**To do:** Scan the material below for lines with the word "agent" and report how many there are, with nothing added.

**Dataset entries:**
------------------------------------------------------------------------

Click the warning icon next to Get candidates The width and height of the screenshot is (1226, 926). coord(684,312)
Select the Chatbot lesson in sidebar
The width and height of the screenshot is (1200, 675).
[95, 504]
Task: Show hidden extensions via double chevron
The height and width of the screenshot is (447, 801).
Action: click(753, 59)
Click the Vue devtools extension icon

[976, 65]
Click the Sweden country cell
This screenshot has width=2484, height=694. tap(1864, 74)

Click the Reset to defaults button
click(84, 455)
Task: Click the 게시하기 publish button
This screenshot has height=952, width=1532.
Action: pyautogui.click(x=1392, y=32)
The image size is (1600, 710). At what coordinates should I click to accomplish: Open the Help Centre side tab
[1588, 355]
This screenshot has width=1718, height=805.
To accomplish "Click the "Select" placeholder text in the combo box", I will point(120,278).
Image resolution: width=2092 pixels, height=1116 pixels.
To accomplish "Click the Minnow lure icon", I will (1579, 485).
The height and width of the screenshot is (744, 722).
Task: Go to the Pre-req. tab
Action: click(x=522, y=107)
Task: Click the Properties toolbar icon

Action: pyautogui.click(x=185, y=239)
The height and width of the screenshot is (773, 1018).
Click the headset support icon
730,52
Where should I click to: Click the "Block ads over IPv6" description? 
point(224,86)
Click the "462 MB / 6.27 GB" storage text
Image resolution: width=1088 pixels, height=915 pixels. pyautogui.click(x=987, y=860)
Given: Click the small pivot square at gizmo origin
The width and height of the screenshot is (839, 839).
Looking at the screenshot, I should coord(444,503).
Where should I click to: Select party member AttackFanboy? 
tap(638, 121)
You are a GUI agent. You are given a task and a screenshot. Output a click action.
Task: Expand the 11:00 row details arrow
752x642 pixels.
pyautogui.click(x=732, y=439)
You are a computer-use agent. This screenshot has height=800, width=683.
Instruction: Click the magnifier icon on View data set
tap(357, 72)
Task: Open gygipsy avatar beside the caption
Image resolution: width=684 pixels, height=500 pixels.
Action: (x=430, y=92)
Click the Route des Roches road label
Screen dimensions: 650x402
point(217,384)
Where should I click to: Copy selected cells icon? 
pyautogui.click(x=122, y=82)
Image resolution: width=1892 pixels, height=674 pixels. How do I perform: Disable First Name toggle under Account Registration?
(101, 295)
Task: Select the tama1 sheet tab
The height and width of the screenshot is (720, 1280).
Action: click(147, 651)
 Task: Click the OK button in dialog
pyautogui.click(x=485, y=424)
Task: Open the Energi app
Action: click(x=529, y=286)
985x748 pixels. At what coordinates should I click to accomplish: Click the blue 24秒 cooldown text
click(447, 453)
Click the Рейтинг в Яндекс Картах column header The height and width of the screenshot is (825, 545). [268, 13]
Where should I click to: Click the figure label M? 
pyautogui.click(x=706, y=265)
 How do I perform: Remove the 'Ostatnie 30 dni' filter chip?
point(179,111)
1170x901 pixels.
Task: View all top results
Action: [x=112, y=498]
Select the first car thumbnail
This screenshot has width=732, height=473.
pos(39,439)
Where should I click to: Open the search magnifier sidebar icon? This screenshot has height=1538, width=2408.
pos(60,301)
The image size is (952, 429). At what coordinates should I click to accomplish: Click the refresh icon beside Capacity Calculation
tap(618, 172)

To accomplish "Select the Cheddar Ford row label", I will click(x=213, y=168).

------------------------------------------------------------------------

**Problem solution:** 2